The Scottish Government has spent years doing what it absolutely needed to do, pursuing every legal avenue towards achieving independence, with utter reasonableness and in good faith. It must continue to do so by insisting on a Section 30 order. The Smith Commission and the Claim of Right attest to this, that Scotland is free to choose
its future. The British Government has already agreed that the people of Scotland have a right to self-determination. This is legally incontestable. We are not a colony, we are not an oppressed people, even though it may feel like it. The UN rules on decolonisation do not apply to us. The framework is already there in British law for us to achieve independence – we just need to keep pushing it. Those who clamour more and more for UDI are either ignorant of the facts, or are false friends hoping to lead the Yes campaign up a blind alley, a cul-de-sac of confusion and ultimate humiliation.

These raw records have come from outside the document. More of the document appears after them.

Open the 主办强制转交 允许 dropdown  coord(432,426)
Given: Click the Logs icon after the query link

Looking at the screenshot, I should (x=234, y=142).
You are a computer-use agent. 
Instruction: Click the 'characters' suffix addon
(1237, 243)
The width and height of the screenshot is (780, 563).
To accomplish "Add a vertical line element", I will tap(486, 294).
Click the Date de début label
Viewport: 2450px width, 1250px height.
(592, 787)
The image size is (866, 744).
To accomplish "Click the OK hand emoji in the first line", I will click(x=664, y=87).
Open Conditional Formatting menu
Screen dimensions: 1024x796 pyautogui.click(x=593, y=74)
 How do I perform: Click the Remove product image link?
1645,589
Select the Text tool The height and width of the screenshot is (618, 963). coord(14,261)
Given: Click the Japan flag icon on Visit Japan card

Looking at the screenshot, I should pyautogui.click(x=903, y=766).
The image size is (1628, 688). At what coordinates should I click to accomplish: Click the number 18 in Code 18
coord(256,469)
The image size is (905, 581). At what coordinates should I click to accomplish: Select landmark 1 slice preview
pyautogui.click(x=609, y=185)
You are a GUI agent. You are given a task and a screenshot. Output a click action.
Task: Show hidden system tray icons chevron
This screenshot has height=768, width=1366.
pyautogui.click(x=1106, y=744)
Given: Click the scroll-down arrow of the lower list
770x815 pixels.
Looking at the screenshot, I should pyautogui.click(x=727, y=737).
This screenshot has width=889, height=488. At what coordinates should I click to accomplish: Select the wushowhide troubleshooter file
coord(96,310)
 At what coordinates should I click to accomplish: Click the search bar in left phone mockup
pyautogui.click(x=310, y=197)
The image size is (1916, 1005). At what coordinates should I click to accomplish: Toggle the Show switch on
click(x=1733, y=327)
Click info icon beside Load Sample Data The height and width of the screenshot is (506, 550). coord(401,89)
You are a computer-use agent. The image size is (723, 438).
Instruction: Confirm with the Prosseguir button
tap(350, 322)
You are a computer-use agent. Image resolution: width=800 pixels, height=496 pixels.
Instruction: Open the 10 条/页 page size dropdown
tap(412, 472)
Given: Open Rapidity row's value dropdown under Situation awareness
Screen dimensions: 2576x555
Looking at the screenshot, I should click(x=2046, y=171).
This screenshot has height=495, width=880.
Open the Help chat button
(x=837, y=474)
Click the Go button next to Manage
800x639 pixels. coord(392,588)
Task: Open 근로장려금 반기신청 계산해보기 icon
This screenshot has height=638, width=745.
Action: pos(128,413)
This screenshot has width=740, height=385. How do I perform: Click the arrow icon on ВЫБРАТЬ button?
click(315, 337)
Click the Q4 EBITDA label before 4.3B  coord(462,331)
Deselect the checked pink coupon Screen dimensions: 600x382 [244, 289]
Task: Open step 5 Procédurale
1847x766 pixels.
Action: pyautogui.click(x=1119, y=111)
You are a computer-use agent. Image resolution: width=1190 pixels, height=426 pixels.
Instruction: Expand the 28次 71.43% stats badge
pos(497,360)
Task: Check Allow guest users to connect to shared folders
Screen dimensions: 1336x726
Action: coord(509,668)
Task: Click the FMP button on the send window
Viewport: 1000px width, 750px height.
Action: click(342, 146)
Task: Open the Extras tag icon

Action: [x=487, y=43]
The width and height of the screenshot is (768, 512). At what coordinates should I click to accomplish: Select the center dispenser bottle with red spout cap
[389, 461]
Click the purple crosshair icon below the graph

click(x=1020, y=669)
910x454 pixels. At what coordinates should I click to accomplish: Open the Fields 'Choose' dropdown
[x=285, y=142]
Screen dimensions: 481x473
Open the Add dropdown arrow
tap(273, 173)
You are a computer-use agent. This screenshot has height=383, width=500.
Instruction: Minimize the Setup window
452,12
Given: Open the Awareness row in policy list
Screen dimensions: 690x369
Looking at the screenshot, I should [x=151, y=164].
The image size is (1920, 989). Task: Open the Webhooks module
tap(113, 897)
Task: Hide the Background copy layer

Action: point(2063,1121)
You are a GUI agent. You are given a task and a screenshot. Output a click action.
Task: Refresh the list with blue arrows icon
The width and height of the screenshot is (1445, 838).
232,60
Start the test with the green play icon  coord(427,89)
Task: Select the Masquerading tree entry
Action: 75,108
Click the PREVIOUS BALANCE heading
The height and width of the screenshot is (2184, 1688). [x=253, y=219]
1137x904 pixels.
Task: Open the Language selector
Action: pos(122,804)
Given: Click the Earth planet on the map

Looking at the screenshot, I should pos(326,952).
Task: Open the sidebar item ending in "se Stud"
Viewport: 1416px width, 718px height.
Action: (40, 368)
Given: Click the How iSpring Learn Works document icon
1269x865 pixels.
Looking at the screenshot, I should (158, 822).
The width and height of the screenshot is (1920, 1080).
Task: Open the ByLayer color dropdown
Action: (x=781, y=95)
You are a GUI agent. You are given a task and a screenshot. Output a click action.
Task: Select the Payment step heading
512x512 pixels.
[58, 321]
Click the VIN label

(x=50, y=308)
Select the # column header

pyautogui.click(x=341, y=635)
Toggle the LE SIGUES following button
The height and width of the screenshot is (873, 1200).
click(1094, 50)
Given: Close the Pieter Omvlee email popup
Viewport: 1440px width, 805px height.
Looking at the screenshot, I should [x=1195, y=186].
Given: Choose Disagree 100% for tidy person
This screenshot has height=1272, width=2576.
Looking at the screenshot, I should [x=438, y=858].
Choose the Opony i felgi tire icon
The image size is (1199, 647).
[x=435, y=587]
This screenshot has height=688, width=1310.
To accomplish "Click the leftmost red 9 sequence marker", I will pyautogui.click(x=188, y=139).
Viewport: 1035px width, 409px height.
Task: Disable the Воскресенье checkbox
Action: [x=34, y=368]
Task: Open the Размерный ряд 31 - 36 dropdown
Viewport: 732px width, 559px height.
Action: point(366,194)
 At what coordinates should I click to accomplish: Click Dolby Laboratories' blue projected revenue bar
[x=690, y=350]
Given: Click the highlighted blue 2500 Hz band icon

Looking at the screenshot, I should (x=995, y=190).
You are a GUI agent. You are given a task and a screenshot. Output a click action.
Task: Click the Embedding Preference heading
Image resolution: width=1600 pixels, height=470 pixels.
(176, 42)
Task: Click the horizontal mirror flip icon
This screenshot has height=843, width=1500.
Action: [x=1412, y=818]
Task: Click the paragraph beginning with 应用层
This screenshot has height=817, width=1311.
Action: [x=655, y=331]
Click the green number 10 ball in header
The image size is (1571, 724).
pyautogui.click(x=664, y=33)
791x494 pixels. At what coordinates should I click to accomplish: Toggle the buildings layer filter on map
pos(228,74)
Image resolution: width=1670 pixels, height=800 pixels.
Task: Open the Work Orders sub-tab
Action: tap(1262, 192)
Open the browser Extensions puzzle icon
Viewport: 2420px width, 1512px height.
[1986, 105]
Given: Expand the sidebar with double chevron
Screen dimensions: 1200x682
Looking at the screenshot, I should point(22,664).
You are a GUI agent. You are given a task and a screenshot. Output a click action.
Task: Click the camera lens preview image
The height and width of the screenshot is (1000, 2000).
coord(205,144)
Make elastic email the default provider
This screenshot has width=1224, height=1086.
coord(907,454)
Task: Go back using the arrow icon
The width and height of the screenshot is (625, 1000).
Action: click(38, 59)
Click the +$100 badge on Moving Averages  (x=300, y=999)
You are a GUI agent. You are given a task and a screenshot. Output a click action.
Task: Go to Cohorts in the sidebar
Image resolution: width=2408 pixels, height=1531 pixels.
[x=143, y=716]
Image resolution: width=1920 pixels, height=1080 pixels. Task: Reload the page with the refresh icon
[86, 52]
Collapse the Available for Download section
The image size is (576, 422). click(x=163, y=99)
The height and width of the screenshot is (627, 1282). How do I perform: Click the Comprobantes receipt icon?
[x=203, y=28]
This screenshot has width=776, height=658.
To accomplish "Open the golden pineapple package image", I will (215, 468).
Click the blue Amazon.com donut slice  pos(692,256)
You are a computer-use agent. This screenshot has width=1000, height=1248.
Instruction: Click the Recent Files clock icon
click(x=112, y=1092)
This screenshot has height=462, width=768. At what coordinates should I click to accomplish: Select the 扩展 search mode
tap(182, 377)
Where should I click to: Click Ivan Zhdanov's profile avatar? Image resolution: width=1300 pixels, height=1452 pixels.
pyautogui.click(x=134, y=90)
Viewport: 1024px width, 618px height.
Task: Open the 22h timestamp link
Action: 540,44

Joanna Cherry has now very cleverly established that neither individual politicians nor the government are above the law. Scotland has a right to demand a Section 30 order if it becomes clear that a majority of the people support independence. It’s crucial that we wait until that has become evident. The forthcoming General Election should clarify this, if the SNP conducts a campaign based explicitly on securing a second referendum. If a Section 30 is then still denied the case should go to court. A precedent has now been set, ironically with the assistance of Unionists who abhor Johnson and his playing fast and loose with constitutional law.
My plea? Let us all stick together and support the SNP at the polls, whenever that may be. My caveat? Beware of the old guard, the cult of personality and the narcissists who inhabit every nook and cranny of the political landscape.